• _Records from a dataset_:
┏━━

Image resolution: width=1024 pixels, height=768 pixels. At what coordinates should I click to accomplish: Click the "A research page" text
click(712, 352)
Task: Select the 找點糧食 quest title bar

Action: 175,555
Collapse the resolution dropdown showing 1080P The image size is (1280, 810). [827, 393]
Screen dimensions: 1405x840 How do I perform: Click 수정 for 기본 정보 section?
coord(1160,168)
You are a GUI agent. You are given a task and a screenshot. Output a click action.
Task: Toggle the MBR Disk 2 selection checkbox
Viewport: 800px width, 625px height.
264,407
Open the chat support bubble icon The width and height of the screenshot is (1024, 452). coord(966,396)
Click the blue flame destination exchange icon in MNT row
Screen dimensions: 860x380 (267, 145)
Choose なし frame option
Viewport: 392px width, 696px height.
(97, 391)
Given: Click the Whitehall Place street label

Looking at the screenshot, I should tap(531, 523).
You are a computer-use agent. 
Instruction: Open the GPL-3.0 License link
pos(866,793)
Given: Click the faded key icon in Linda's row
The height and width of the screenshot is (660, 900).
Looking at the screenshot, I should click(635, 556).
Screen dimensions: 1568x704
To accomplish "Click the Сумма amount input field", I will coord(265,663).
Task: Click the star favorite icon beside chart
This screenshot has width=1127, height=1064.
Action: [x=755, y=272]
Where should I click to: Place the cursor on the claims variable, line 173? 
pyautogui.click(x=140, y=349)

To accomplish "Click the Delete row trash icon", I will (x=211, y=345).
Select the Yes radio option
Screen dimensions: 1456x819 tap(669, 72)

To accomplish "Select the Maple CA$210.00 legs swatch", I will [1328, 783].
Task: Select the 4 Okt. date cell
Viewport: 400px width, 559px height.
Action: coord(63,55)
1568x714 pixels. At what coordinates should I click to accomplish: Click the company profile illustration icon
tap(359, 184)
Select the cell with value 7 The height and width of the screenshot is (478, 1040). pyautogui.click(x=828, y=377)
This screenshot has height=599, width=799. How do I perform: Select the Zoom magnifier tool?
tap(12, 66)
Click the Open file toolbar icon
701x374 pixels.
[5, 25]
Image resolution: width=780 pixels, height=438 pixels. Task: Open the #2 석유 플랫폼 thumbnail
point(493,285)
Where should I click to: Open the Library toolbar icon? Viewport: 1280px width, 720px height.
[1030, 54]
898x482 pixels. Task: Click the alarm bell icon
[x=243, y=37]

┗━━

• _Objective_: Please copy all of the records above word for word, keeping every line in its original order.

• _Worked answer_:
Image resolution: width=1024 pixels, height=768 pixels. At what coordinates should I click to accomplish: Click the "A research page" text
click(712, 352)
Task: Select the 找點糧食 quest title bar

Action: 175,555
Collapse the resolution dropdown showing 1080P The image size is (1280, 810). [827, 393]
Screen dimensions: 1405x840 How do I perform: Click 수정 for 기본 정보 section?
coord(1160,168)
You are a GUI agent. You are given a task and a screenshot. Output a click action.
Task: Toggle the MBR Disk 2 selection checkbox
Viewport: 800px width, 625px height.
264,407
Open the chat support bubble icon The width and height of the screenshot is (1024, 452). coord(966,396)
Click the blue flame destination exchange icon in MNT row
Screen dimensions: 860x380 (267, 145)
Choose なし frame option
Viewport: 392px width, 696px height.
(97, 391)
Given: Click the Whitehall Place street label

Looking at the screenshot, I should tap(531, 523).
You are a computer-use agent. 
Instruction: Open the GPL-3.0 License link
pos(866,793)
Given: Click the faded key icon in Linda's row
The height and width of the screenshot is (660, 900).
Looking at the screenshot, I should click(635, 556).
Screen dimensions: 1568x704
To accomplish "Click the Сумма amount input field", I will coord(265,663).
Task: Click the star favorite icon beside chart
This screenshot has width=1127, height=1064.
Action: [x=755, y=272]
Where should I click to: Place the cursor on the claims variable, line 173? 
pyautogui.click(x=140, y=349)

To accomplish "Click the Delete row trash icon", I will (x=211, y=345).
Select the Yes radio option
Screen dimensions: 1456x819 tap(669, 72)

To accomplish "Select the Maple CA$210.00 legs swatch", I will [1328, 783].
Task: Select the 4 Okt. date cell
Viewport: 400px width, 559px height.
Action: coord(63,55)
1568x714 pixels. At what coordinates should I click to accomplish: Click the company profile illustration icon
tap(359, 184)
Select the cell with value 7 The height and width of the screenshot is (478, 1040). pyautogui.click(x=828, y=377)
This screenshot has height=599, width=799. How do I perform: Select the Zoom magnifier tool?
tap(12, 66)
Click the Open file toolbar icon
701x374 pixels.
[5, 25]
Image resolution: width=780 pixels, height=438 pixels. Task: Open the #2 석유 플랫폼 thumbnail
point(493,285)
Where should I click to: Open the Library toolbar icon? Viewport: 1280px width, 720px height.
[1030, 54]
898x482 pixels. Task: Click the alarm bell icon
[x=243, y=37]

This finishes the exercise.